start
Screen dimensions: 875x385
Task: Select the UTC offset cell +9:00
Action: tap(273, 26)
end
start
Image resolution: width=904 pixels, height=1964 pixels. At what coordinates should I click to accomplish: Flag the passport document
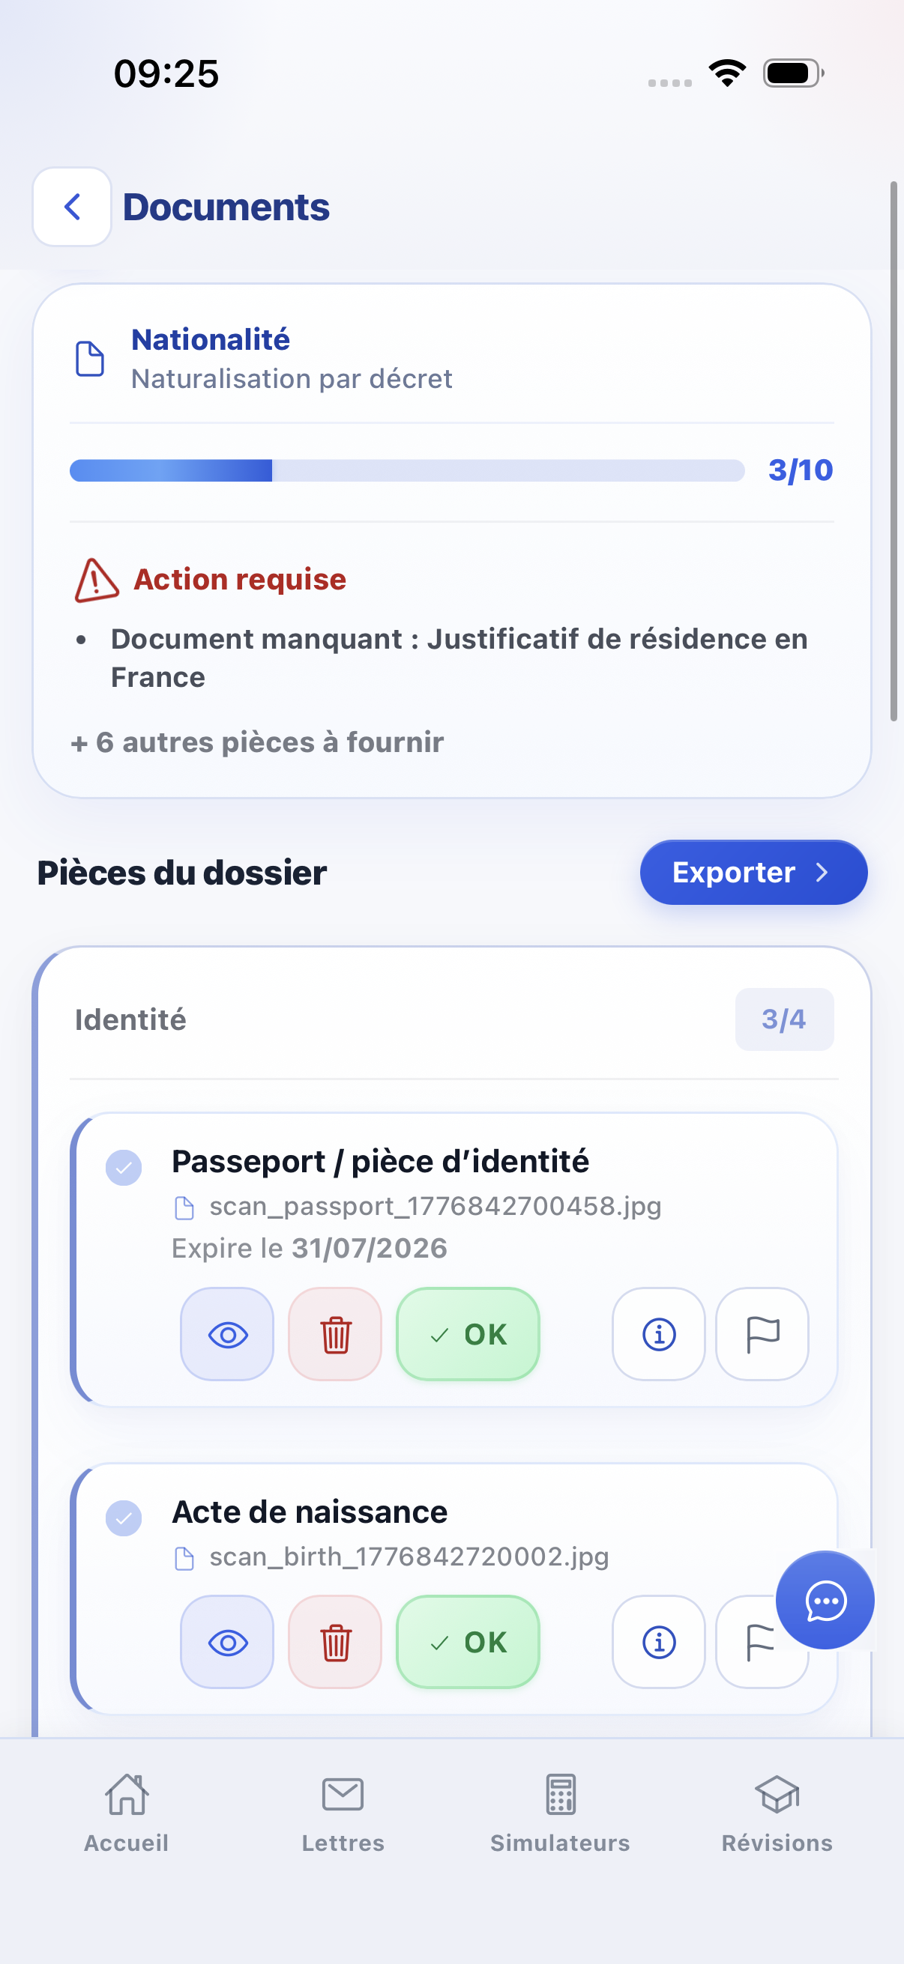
end
start
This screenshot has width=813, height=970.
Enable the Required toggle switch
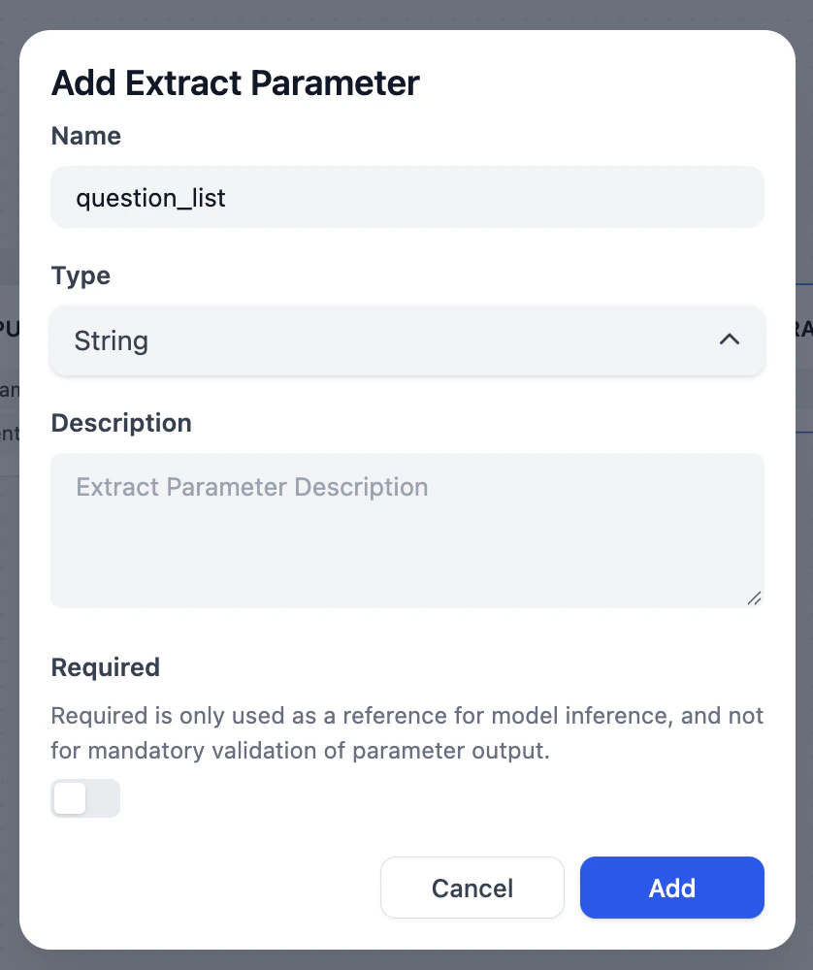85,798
end
Task requirements
Can you set down, word for word, the lines starting with the one that contains "Screen dimensions: 875x385" and going on through the one that contains "Action: tap(273, 26)"?

Full answer
Screen dimensions: 875x385
Task: Select the UTC offset cell +9:00
Action: tap(273, 26)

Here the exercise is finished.